Benefits of data analytics deployment
Data has the power to change the future and can influence thoughts and actions of individuals, businesses and societies at large. As a case in point, data gathered by NASA and aggregated at Landsat about the changing conditions of the world’s land surfaces offers a very accurate overview of how the world is changing. The Scottish Environment Protection Agency (SEPA), on one hand, has millions of chemistry and ecology samples dating back to the 1960s. The environmental agency needed a way to analyse this data in order to drive evidence-based environmental and business decisions.

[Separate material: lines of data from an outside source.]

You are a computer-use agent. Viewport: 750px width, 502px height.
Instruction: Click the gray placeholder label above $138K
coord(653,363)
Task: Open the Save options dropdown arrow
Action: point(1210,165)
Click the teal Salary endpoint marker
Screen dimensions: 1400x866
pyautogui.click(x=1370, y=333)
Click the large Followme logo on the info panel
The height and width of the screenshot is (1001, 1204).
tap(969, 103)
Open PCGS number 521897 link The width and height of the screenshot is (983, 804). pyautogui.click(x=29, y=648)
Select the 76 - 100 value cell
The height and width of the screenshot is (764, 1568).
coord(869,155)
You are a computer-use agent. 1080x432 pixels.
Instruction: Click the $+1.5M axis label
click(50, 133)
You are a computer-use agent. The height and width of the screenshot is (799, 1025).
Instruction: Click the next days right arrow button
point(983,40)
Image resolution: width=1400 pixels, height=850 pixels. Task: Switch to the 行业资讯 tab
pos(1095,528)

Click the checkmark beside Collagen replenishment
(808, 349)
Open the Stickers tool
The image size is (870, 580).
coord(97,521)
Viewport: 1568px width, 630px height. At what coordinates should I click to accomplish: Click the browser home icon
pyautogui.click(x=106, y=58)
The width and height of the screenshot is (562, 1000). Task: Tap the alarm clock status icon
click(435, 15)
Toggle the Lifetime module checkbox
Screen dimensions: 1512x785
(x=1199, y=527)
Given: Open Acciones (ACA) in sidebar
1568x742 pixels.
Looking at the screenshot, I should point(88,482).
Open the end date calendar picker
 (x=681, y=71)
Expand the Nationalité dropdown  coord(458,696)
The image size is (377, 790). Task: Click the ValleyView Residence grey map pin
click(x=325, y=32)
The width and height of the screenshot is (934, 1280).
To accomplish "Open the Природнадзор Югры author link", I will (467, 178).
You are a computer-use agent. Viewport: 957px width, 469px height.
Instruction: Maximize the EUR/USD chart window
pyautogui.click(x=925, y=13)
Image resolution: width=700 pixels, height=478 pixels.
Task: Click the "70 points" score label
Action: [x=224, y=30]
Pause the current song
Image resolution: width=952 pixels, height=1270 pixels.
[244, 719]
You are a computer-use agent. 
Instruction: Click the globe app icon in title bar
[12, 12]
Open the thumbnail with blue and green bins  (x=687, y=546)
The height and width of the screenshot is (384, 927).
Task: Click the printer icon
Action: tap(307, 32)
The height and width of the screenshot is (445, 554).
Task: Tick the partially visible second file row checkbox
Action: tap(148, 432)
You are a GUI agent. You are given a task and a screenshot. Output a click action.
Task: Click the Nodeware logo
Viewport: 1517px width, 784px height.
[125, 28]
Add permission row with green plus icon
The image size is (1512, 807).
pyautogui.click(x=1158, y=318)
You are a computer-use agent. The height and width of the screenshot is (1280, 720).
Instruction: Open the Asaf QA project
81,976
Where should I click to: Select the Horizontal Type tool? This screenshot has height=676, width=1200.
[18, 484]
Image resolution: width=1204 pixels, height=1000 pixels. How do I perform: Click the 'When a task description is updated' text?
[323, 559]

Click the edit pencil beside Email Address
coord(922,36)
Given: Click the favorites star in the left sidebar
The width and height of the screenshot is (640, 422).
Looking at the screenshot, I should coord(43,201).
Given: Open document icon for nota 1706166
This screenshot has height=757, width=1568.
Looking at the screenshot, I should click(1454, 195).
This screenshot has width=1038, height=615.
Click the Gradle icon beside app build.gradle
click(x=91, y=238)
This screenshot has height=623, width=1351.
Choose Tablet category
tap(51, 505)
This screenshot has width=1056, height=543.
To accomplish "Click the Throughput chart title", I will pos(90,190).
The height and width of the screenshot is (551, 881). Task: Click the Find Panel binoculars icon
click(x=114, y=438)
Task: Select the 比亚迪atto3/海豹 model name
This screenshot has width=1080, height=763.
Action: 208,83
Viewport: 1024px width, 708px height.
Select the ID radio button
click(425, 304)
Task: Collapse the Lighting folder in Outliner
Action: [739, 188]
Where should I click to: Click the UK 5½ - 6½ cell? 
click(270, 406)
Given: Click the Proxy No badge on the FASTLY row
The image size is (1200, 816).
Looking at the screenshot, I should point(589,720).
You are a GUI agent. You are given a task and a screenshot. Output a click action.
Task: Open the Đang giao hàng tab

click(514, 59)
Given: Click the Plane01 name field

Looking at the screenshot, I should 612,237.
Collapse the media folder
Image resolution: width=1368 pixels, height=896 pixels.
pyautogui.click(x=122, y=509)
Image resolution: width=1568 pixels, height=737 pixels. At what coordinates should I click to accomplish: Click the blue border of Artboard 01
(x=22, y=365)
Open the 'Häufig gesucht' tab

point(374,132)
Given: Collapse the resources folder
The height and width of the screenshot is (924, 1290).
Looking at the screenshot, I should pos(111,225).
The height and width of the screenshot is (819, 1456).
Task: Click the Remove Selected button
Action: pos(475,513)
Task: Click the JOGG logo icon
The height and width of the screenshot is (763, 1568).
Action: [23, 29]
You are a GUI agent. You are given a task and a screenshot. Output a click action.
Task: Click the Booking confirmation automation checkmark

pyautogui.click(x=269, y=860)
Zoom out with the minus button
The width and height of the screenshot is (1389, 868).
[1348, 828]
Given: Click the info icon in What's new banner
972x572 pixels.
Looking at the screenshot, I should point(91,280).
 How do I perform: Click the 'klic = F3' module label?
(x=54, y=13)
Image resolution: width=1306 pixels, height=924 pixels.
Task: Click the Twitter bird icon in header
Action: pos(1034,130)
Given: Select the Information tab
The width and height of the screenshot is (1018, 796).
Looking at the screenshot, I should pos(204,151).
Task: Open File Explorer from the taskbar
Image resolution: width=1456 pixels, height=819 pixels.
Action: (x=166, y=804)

To bring its disparate data sources together and use data to shape and future-proof environmental needs, SEPA chose TIBCO Spotfire and TIBCO Data Science software to provide powerful visualisations, web-based analytics, and data science capabilities.
Other than the use of data visualization tools, the likes of Avangard Innovative, one of the largest recyclers in North America and Latin America, opted for analytic software to analyse their data and discover insights based on an analytics platform and recommendation engine. The company was able to pull from numerous data sources—everything from its internal ERP system, to information coming from a third-party logistics provider, to smart machines out in the field at the customer site. Then they transform the data, put it into the integration layer and ultimately the presentation layer. They are able to create visualizations and make insights a reality for both their customers and their internal staff.
Data also cultivates analytics for crops, seeds, and digital farming – the way Bayer Crop Sciences, with the help of its customers who are mostly tech-savvy farmers, used TIBCO Spotfire analytics to track crops around the world and react proactively by determining if any equipment is needed, monitoring weather conditions, checking the status of planting, among other factors. Thus, allowing the farmers to place crops in the right place at the right time.
These instances are just a few cases proving that when organisations tap the power of data, they innovate, collaborate and grow. With data analytics, and some resilience, businesses have the ability to maintain stakeholder confidence, build customer loyalty and assure investors that they are preparing for and will be able to recover from climate hazards.
Data is here for both public and private institutions to grow and predict measurable success. For environment’s sake, it is coming to save and rescue. Whether this shows a need to start a discussion, support an argument, or change the lives of thousands of people, data can help take a significant step forward in addressing climate change and helping to save the world.